That the Committee has considered the draft Companies (Address of Registered Office) Regulations 2016.

None Portrait The Chair
- Hansard -

With this it will be convenient to consider the draft Registrar of Companies and Applications for Striking Off (Amendment) Regulations 2016.

Anna Soubry Portrait Anna Soubry
- Hansard - - - Excerpts

It is a pleasure to serve under your chairmanship, Mr McCabe. The two sets of regulations provide new procedures to protect innocent parties when there is inaccurate information on the public register about a company’s registered office address or the appointment of a company director.
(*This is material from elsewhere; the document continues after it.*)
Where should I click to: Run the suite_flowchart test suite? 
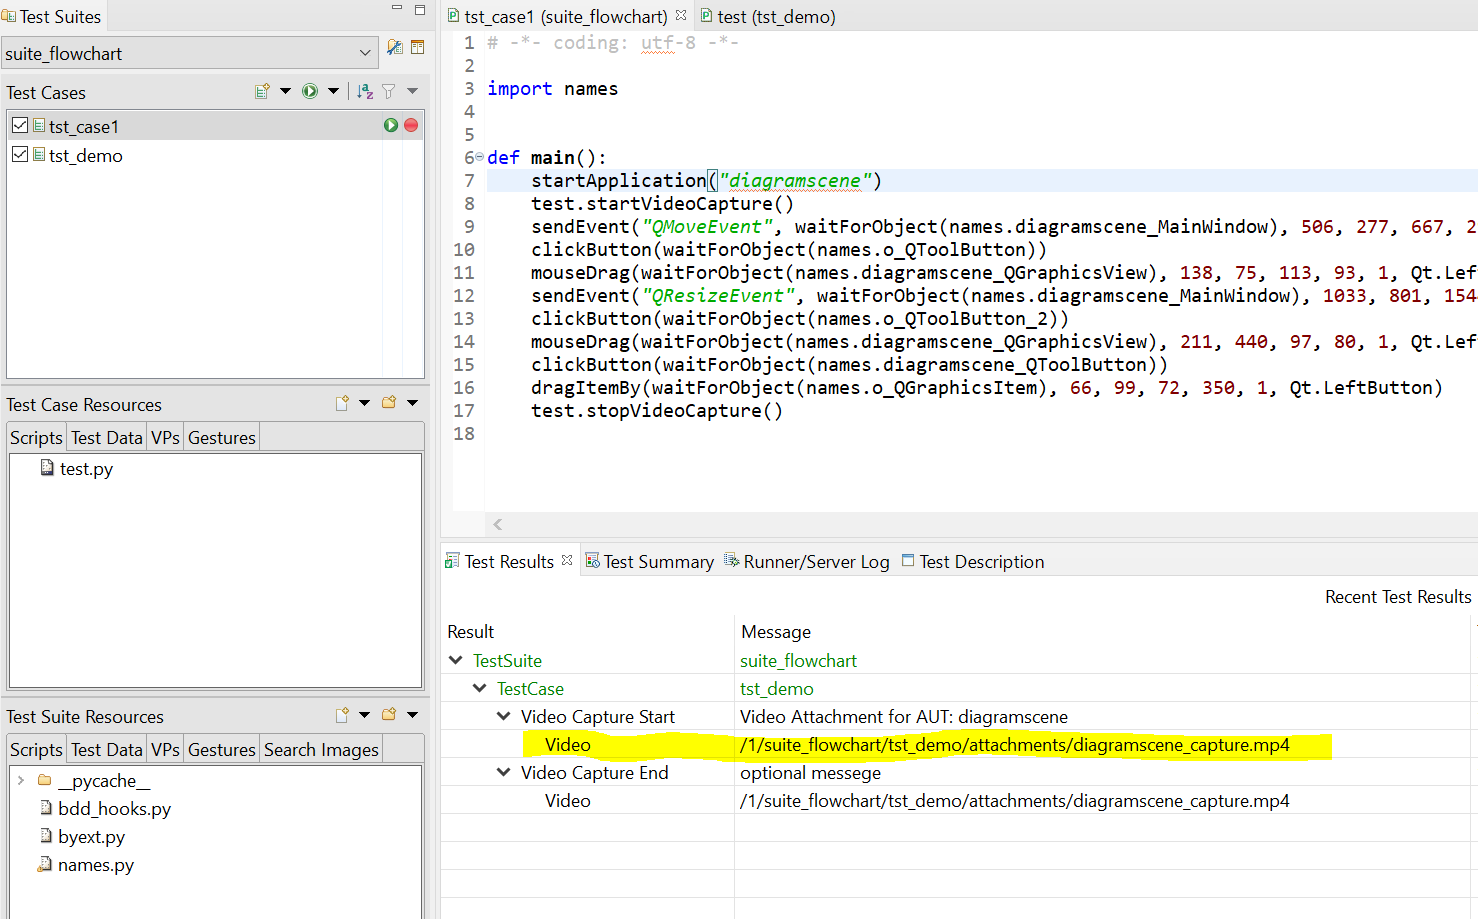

I will discuss first the regulations that deal with registered office addresses. Every company must have a registered office to which all communications and notices may be addressed. The company need not trade from that address. It can use the address of a third party—for example, a firm of solicitors—as its registered office. The registrar of companies receives complaints that some companies use the address of another business or a private individual that they are not authorised to use. If someone finds that their address is being misused in that way, the impact can be significant and, of course, distressing. In the worst cases, bailiffs can be sent to the address in the false belief that it is linked to the company; they do not know otherwise. However, the existing provisions in the Companies Act 2006 allow only the company itself to apply to have the address removed from the public register.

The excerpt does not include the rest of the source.